(Saved entries)
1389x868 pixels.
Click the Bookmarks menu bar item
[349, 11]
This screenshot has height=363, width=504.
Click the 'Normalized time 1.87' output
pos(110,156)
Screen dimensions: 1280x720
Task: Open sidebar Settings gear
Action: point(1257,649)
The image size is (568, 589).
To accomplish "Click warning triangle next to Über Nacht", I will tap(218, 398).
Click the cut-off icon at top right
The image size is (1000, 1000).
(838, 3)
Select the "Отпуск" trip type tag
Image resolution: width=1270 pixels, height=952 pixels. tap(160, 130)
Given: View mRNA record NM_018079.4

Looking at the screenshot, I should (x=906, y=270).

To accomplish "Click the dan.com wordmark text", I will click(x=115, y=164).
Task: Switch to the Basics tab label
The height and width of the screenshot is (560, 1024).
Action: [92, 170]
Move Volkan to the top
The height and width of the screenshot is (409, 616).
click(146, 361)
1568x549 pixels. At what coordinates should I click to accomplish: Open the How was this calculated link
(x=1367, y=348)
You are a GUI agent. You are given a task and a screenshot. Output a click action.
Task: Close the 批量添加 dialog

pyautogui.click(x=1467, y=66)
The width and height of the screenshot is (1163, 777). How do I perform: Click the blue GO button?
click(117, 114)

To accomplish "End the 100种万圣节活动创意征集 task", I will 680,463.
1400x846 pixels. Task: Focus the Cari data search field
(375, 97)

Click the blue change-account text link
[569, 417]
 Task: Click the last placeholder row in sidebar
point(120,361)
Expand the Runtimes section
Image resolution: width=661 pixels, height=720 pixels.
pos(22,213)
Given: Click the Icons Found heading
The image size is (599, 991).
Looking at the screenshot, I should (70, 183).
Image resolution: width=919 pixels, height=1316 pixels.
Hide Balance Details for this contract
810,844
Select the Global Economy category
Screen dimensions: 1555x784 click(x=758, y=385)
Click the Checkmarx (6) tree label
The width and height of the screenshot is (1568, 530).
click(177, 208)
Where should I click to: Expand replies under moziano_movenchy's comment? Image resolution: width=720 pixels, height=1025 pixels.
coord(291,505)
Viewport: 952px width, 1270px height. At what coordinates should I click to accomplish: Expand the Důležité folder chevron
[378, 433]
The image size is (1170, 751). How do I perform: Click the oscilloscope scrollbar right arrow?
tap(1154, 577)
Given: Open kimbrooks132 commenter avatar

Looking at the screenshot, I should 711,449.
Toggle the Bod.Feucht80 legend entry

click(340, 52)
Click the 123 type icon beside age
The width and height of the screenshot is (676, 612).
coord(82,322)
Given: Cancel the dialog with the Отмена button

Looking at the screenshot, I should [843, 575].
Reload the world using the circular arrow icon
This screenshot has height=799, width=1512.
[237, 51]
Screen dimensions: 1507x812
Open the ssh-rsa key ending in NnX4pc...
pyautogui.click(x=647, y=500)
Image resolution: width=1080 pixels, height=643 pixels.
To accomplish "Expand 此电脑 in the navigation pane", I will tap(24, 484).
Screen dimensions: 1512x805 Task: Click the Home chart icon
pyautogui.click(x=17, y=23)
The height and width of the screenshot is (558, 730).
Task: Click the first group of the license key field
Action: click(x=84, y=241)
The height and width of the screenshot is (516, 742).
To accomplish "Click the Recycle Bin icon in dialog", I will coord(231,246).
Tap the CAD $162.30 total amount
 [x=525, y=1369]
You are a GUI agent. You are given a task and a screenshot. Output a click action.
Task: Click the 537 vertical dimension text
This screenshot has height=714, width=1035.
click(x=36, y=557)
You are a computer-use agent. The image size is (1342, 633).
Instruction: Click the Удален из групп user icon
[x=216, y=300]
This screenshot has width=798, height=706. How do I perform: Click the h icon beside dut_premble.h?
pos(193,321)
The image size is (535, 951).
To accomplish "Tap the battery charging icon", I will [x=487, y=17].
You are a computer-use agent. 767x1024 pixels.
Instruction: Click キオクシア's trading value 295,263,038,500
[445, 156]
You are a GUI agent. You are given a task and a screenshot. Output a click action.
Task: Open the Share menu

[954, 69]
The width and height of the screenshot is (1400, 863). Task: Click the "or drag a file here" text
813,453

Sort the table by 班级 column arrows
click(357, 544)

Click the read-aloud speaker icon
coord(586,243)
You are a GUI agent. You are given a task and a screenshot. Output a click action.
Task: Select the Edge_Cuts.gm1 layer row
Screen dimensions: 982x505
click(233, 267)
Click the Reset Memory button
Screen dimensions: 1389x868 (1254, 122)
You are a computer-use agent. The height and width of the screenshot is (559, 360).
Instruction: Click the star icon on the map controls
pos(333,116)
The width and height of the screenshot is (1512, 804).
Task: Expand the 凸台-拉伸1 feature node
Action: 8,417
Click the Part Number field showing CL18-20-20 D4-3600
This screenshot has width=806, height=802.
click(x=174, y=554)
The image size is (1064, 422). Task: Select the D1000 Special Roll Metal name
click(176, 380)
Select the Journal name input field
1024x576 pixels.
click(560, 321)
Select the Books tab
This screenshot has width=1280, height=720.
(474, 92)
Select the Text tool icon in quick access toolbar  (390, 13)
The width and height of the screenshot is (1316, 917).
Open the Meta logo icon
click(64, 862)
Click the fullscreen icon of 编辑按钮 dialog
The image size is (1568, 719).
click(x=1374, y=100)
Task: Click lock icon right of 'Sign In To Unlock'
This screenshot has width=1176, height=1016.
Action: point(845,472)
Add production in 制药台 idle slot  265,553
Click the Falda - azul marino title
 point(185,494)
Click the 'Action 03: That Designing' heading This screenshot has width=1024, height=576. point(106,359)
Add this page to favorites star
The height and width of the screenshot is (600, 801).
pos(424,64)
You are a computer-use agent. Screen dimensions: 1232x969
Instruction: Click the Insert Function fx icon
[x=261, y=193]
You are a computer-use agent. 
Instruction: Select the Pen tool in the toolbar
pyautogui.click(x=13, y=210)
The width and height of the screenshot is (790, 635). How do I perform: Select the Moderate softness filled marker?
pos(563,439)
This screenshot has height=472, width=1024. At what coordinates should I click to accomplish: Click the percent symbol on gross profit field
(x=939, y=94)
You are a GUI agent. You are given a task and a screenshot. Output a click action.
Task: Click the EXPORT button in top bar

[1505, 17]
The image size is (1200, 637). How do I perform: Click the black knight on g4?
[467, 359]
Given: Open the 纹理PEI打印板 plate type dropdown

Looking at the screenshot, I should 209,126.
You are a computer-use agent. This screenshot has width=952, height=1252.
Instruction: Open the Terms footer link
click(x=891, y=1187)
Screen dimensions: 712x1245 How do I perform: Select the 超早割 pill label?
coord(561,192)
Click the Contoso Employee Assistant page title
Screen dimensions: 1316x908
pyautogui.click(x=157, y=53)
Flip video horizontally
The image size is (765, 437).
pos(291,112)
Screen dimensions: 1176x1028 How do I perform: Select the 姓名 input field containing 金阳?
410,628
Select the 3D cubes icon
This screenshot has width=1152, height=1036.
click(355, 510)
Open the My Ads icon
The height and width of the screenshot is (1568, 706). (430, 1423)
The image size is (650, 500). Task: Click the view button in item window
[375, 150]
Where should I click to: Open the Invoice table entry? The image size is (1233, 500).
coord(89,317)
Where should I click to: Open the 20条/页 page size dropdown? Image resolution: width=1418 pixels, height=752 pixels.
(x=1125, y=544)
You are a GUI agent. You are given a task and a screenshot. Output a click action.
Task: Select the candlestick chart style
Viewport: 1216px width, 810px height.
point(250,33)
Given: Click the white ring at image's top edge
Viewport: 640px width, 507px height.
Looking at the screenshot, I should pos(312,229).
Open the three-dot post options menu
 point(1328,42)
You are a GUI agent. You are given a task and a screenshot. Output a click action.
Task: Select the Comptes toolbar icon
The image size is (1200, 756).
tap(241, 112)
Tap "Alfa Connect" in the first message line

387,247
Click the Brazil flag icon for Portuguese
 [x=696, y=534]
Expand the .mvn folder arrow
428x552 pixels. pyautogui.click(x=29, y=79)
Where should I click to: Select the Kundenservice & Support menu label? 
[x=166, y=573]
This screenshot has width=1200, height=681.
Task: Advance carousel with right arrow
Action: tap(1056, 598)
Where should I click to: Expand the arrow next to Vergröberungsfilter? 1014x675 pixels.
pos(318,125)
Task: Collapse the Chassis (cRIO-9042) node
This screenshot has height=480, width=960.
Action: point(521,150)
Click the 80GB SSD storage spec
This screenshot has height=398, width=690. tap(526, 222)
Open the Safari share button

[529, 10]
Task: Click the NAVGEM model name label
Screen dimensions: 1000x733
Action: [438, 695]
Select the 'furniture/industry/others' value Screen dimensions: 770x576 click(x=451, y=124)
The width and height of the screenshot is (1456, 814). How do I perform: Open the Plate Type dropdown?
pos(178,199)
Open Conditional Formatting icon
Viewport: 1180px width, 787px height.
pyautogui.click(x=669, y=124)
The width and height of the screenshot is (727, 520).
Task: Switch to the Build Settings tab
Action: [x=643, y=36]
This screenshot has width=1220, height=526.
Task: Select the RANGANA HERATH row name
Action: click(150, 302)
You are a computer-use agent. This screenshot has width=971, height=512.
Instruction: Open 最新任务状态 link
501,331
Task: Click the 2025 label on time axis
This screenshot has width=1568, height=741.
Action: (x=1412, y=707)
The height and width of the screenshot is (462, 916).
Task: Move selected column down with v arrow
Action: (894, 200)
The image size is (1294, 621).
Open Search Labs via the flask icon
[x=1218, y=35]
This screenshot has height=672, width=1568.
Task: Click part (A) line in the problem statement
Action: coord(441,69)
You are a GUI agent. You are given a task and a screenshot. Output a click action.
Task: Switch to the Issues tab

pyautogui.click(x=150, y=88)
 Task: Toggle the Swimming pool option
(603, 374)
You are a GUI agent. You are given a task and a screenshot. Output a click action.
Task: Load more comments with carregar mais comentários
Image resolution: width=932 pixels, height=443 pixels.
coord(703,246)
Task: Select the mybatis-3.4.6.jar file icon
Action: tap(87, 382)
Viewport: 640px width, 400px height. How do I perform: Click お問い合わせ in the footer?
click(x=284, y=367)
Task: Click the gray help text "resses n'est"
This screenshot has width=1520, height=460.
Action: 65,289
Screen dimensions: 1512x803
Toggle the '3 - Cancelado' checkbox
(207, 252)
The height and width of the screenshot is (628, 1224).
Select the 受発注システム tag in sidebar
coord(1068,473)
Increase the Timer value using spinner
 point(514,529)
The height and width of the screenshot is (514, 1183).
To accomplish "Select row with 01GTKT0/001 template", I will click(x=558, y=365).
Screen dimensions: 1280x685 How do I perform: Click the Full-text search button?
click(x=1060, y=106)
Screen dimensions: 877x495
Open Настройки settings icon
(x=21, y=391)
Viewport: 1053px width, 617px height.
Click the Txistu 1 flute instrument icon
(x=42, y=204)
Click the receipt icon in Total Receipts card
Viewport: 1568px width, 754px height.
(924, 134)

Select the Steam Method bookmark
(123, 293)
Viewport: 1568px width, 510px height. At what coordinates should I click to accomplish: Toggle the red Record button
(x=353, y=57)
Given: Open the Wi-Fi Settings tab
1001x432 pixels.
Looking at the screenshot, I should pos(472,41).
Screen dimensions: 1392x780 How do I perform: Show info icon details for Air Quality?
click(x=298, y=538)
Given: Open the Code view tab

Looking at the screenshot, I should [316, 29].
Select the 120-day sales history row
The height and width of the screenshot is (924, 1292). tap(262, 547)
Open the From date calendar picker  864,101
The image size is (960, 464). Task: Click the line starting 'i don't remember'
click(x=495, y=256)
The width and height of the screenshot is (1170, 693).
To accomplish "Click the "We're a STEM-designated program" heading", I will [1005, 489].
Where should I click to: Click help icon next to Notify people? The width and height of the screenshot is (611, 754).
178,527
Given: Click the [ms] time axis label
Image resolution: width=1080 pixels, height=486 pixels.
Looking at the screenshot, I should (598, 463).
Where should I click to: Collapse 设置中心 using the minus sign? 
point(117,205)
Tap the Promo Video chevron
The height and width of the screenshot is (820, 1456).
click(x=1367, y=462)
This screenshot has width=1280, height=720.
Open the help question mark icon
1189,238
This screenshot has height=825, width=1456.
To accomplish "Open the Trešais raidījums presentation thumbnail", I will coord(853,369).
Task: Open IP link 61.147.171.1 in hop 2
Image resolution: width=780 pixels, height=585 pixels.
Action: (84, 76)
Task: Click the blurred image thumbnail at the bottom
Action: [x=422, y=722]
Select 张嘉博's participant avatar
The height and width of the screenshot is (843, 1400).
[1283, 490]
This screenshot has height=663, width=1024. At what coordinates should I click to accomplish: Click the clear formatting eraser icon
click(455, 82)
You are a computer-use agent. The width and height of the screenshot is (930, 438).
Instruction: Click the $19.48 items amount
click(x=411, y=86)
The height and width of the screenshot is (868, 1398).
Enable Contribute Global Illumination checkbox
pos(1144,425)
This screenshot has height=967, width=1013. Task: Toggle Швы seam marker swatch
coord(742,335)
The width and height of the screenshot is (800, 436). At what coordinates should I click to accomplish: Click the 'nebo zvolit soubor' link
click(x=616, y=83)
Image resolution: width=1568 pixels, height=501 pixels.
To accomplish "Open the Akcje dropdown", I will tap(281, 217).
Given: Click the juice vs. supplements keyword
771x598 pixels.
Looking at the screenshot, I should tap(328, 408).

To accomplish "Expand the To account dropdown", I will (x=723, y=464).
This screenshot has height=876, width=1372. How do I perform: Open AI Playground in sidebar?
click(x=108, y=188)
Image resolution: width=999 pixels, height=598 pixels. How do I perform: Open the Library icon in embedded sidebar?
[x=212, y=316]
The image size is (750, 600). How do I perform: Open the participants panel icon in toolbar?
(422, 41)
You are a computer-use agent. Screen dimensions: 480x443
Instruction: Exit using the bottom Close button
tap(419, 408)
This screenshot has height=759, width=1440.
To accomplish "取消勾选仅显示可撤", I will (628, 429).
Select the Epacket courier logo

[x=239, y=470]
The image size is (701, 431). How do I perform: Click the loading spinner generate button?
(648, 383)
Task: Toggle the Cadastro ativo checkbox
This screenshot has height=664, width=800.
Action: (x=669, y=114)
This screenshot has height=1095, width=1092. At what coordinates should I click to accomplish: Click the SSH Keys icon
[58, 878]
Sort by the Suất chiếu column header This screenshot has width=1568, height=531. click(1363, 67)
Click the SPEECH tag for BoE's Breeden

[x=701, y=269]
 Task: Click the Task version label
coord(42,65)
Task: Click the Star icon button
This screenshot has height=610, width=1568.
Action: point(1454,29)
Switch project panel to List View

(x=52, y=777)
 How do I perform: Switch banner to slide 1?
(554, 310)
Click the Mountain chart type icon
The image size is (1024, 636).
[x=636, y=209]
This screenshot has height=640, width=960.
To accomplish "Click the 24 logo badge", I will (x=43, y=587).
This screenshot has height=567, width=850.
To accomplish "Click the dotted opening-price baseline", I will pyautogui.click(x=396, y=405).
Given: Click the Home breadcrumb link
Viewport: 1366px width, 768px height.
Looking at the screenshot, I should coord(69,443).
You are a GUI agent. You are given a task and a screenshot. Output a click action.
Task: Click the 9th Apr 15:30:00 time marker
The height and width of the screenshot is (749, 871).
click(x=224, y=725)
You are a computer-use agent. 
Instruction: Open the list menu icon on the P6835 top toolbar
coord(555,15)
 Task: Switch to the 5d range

◆ THE TASK:
Extract every line of the records above that contains the word "axis".

◆ SOLUTION FOR THIS TASK:
Task: Click the 2025 label on time axis
Given: Click the [ms] time axis label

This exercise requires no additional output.